Directions for this task: Copy the data below, substituting "Screenshot resolution" for each occurrence of "Image resolution" and leaving everything else unchanged.

Data supplied:
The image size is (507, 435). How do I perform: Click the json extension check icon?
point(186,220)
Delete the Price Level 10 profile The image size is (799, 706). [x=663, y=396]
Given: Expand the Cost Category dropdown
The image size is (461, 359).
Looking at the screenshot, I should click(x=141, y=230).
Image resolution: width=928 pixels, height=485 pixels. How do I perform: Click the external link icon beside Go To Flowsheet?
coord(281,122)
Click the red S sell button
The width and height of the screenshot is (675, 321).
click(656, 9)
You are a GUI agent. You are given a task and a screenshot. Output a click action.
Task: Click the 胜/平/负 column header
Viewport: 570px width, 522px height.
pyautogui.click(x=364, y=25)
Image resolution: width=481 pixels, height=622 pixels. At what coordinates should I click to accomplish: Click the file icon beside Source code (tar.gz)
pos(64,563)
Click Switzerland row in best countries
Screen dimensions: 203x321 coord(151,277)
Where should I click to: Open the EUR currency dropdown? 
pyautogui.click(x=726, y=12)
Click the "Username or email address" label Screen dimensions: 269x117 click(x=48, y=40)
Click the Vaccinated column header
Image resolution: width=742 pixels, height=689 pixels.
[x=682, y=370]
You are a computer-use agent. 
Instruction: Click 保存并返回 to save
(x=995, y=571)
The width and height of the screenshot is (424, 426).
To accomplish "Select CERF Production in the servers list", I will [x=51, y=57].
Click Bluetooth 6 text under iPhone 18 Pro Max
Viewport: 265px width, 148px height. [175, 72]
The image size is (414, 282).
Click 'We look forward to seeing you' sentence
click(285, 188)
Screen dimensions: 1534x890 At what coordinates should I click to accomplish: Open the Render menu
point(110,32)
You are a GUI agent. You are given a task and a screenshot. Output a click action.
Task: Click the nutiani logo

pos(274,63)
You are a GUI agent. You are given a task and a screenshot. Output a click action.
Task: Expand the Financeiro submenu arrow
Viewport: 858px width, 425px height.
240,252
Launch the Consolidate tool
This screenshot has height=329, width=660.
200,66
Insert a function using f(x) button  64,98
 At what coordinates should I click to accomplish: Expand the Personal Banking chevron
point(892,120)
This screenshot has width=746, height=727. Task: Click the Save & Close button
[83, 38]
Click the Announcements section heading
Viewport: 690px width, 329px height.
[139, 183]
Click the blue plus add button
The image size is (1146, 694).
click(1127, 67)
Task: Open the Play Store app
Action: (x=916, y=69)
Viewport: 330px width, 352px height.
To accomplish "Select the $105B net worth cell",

Correct output:
The image size is (507, 435). How do I perform: Click the json extension check icon?
point(186,220)
Delete the Price Level 10 profile The image size is (799, 706). [x=663, y=396]
Given: Expand the Cost Category dropdown
The image size is (461, 359).
Looking at the screenshot, I should click(x=141, y=230).
Screenshot resolution: width=928 pixels, height=485 pixels. How do I perform: Click the external link icon beside Go To Flowsheet?
coord(281,122)
Click the red S sell button
The width and height of the screenshot is (675, 321).
click(656, 9)
You are a GUI agent. You are given a task and a screenshot. Output a click action.
Task: Click the 胜/平/负 column header
Viewport: 570px width, 522px height.
pyautogui.click(x=364, y=25)
Screenshot resolution: width=481 pixels, height=622 pixels. At what coordinates should I click to accomplish: Click the file icon beside Source code (tar.gz)
pos(64,563)
Click Switzerland row in best countries
Screen dimensions: 203x321 coord(151,277)
Where should I click to: Open the EUR currency dropdown? 
pyautogui.click(x=726, y=12)
Click the "Username or email address" label Screen dimensions: 269x117 click(x=48, y=40)
Click the Vaccinated column header
Screenshot resolution: width=742 pixels, height=689 pixels.
[x=682, y=370]
You are a computer-use agent. 
Instruction: Click 保存并返回 to save
(x=995, y=571)
The width and height of the screenshot is (424, 426).
To accomplish "Select CERF Production in the servers list", I will [x=51, y=57].
Click Bluetooth 6 text under iPhone 18 Pro Max
Viewport: 265px width, 148px height. [175, 72]
The image size is (414, 282).
Click 'We look forward to seeing you' sentence
click(285, 188)
Screen dimensions: 1534x890 At what coordinates should I click to accomplish: Open the Render menu
point(110,32)
You are a GUI agent. You are given a task and a screenshot. Output a click action.
Task: Click the nutiani logo

pos(274,63)
You are a GUI agent. You are given a task and a screenshot. Output a click action.
Task: Expand the Financeiro submenu arrow
Viewport: 858px width, 425px height.
240,252
Launch the Consolidate tool
This screenshot has height=329, width=660.
200,66
Insert a function using f(x) button  64,98
 At what coordinates should I click to accomplish: Expand the Personal Banking chevron
point(892,120)
This screenshot has width=746, height=727. Task: Click the Save & Close button
[83, 38]
Click the Announcements section heading
Viewport: 690px width, 329px height.
[139, 183]
Click the blue plus add button
The image size is (1146, 694).
click(1127, 67)
Task: Open the Play Store app
Action: (x=916, y=69)
Viewport: 330px width, 352px height.
To accomplish "Select the $105B net worth cell",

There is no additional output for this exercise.